Open Banking minimises the amount of work applicants and lenders need to do to approve an application for credit. For applicants, they will no longer need to send bank transaction documentation to lenders. Instead, Open Banking APIs enable lending platforms to immediately make their transaction history available to lenders, in a safe and secure manner. This was a significant development, ensuring the financial services industry continues to move towards being able to pre-approve businesses for loans based on real-time data.
In driving increased utilisation of new innovations such as Open Banking, as well as digital KYC and AML solutions, the alt-fi industry rose to the challenge to show that speed and due diligence are not mutually exclusive factors in approving loans. It is a valid suggestion that if fintechs had been embraced earlier in the pandemic the number of CBILS and BBLS fraud cases would have been much lower, if existent at all.
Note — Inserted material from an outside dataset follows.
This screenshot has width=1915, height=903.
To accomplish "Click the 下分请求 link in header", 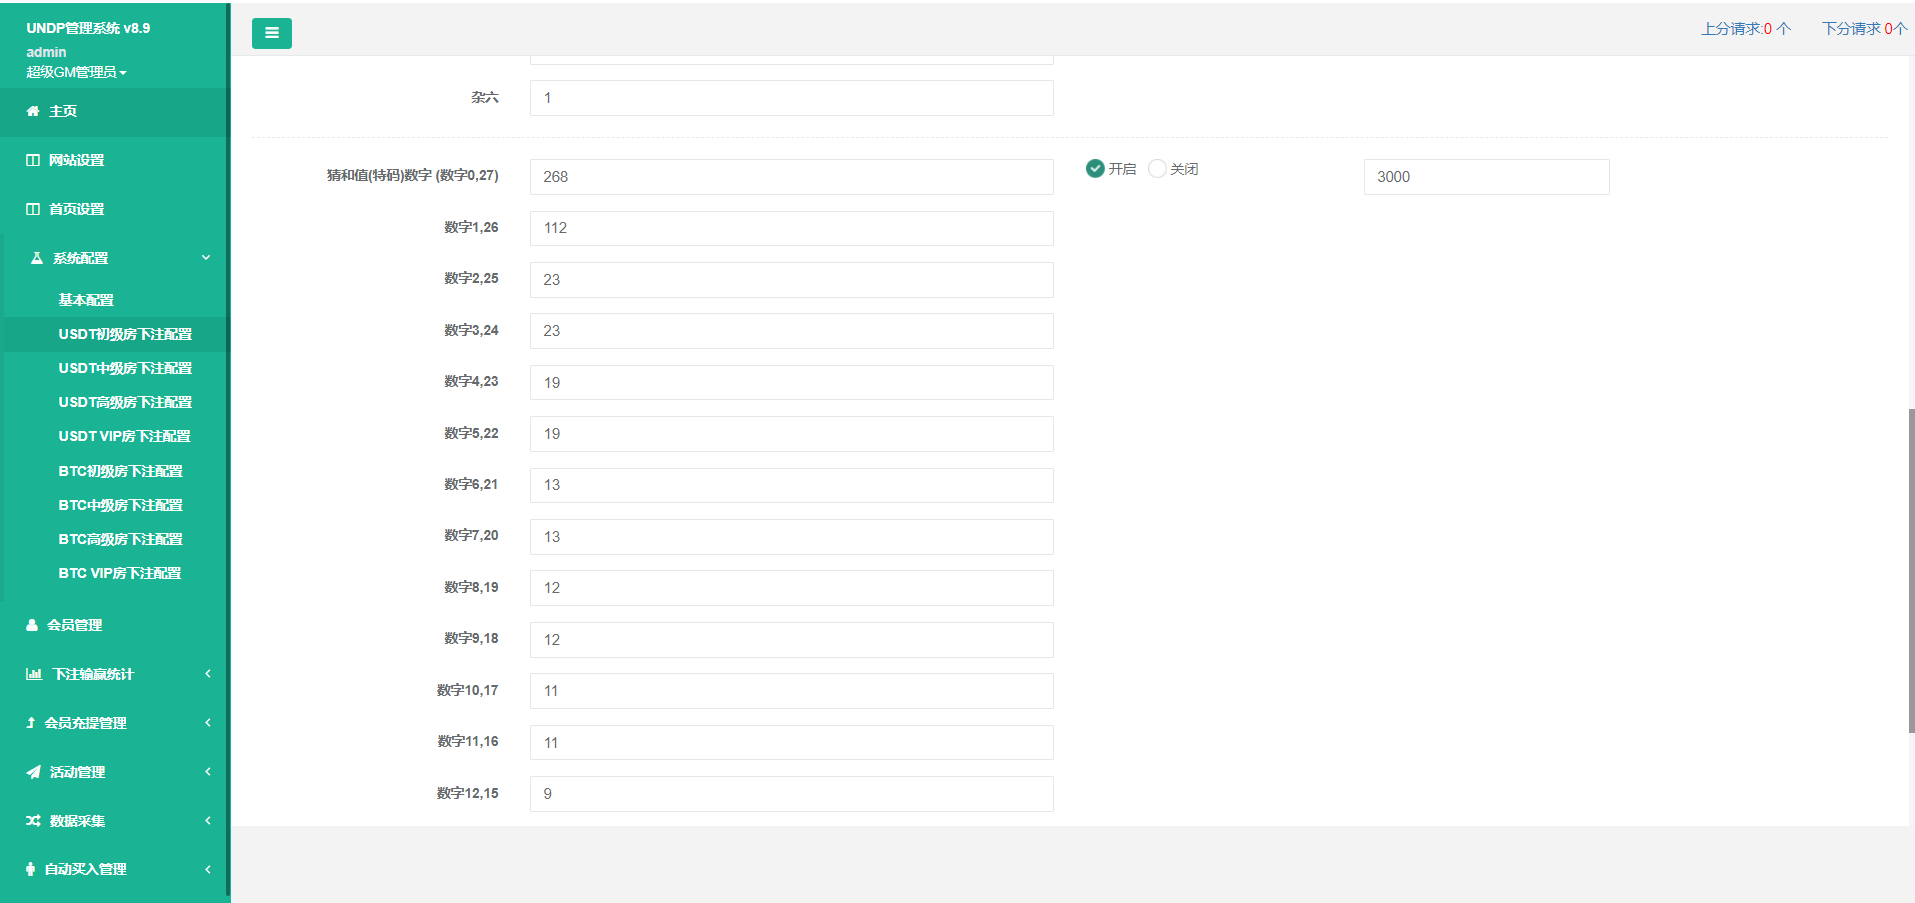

Funding Options responded to the urgent needs of SMEs by investing heavily in bolstering its own digital proposition, which has resulted in the team achieving a new record of just 20 seconds from loan application to credit approval, with the previous record being 2 minutes and 56 seconds. This isn’t intended as self-promotion, rather it simply illustrates the speed and efficiency now available to businesses seeking finance through our platform.
In contrast, incumbent banks often have lengthy loan approval processes because they don’t have the technological infrastructure to expedite that process. According to Infosys, in normal times, businesses spend over 25 hours gathering the paperwork for applications before approaching several banks with their application. Successful loan applicants then have to wait for weeks, or even months for the funds to hit their accounts.
It’s clear the alternative finance scene still has the most to offer businesses, despite sustaining some injuries along the way. What is most important now is that SMEs are made aware of the plethora of funding options available to them, beyond the mainstream.
To conclude, emergency lending schemes – whilst not positive in and of themselves for the SME finance industry – have forced the fintechs who exist outside of the mainstream to rally and accelerate their digital agenda in order to compete. Consequently, businesses in the UK will have an enviable system of funding options bestowed upon them in the pandemic aftermath.
What these schemes and their impact have shown is that there needs to be a shift in mentality where the fintech sector is no longer seen as the “cool kid” on the block but is properly recognised as playing a critical role in a crisis of this size. The independent Fintech Strategic Review led by Ron Kalifa OBE concluded that the UK is still a fintech leader, but if we want to retain this position we need to aim to establish a more fintech-supportive environment in order to best enable existing firms to grow, new ones to be born, and to promote the integration of new technologies.